On his second day in office, Gov. Wolf rescinded more than two dozen eleventh-hour appointments by his predecessor - firing the state's new open records officer, canceling judicial nominations, and effectively booting the former lieutenant governor from Temple University's board of trustees.

Wolf's office said he wasn't questioning their credentials for the posts but, rather, a "murky" appointment process by Gov. Tom Corbett that he called "anything but open and transparent."

Still, the move instantly touched off a war with Republicans who control the Senate - and whose support the new Democratic governor will need in the coming months to confirm his cabinet nominees.

"The honeymoon is over," said Majority Leader Jake Corman (R., Centre). "He is not off to a flying start, for someone who said he was going to do things differently."

Last-minute appointments by outgoing governors are nothing new, Harrisburg observers say, but Wolf's bid to roll back so many so quickly after arriving was.

In a statement explaining the move, Wolf said: "My top priority as governor of Pennsylvania is to restore public trust in government."

Among the most contentious steps was Wolf's decision to fire Erik Arneson as director of the Office of Open Records. Corbett had named Arneson, the former spokesman for Senate Republicans, to the post less than two weeks ago. The job came with a six-year term.

Arneson, 43, told reporters on Thursday he had no intention of leaving the office - except in handcuffs.

"This is a nuclear assault on the independence of the Office of Open Records," he said.

Corman said it was hypocritical of Wolf to remove a Republican from the office at the same time that the new governor wants the chamber to consider his roughly two dozen cabinet nominees on the basis of credentials, not party affiliation.

"With today's blanket recall and attempted removal of Erik Arneson as director of the Office of Open Records, Gov. Wolf shows he firmly places ideology above qualifications," Corman said.
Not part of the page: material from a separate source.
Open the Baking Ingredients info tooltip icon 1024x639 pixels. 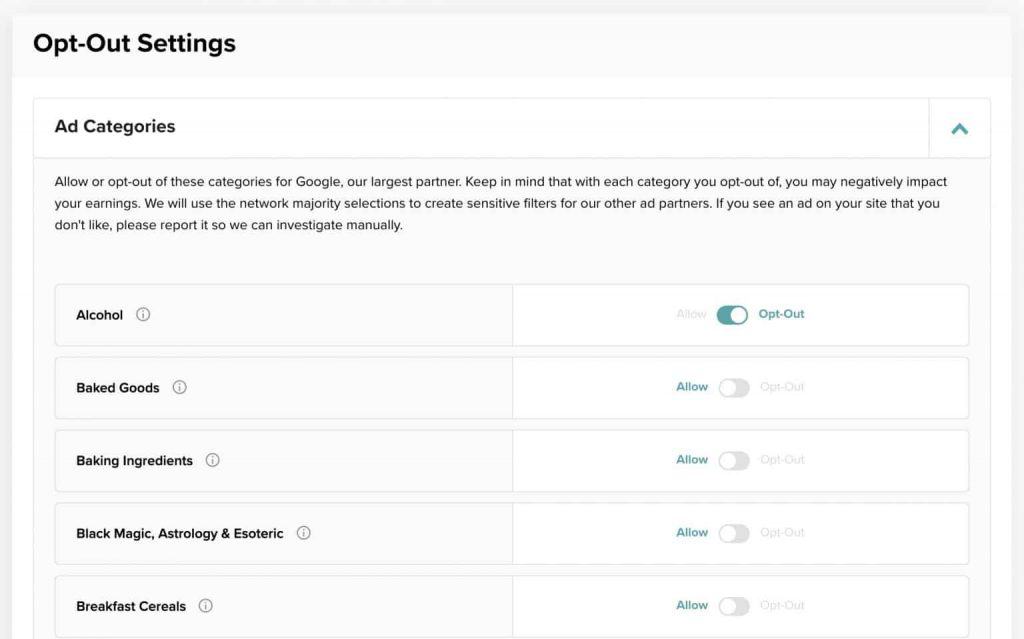(x=212, y=461)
He said he was not sure what action the Senate would take regarding Arneson's dismissal.

Senate Republicans questioned the governor's authority to remove Arneson, but Wolf's spokesman noted that Arneson is an "at-will employee" serving at the pleasure of the governor.

"Yes we do" have the authority, spokesman Jeff Sheridan said. "There's nothing in the law that says we don't."

He also pointed out that Wolf's pick to replace Arneson, the deputy director of the office, is a Republican and is "not an ally of ours."

The office was created in 2008 to enforce the state's Right-to-Know Law and serve as a resource for citizens seeking government information.

Then-Gov. Ed Rendell appointed Terry Mutchler to a six-year term as the first executive director.

Mutchler resigned last month and took a position with the law firm Pepper Hamilton after it became clear Corbett would not reappoint her.

In a statement, Mutchler said that she, like Wolf, disliked the "cloudy circumstances" of the handoff in the waning days of the Corbett administration and said it undermined the work she did to improve Pennsylvania's ranking in open government.

Wolf also recalled 28 nominations to boards, commissions, and judgeships announced by Corbett shortly before he left office.

The nominations included former Lt. Gov. Jim Cawley to the Temple University trustee board, William Lieberman to the Pennsylvania Turnpike Commission, and Raymond McHugh and Brian McGuffin as Bucks County Court judges.

Sheridan said rescinding the nominations does not preclude the nominees' names from being resubmitted.

The Senate Republican caucus general counsel, Drew Crompton, said that Wolf does not have the authority to recall the nominations and that the Senate would move forward with the confirmation process.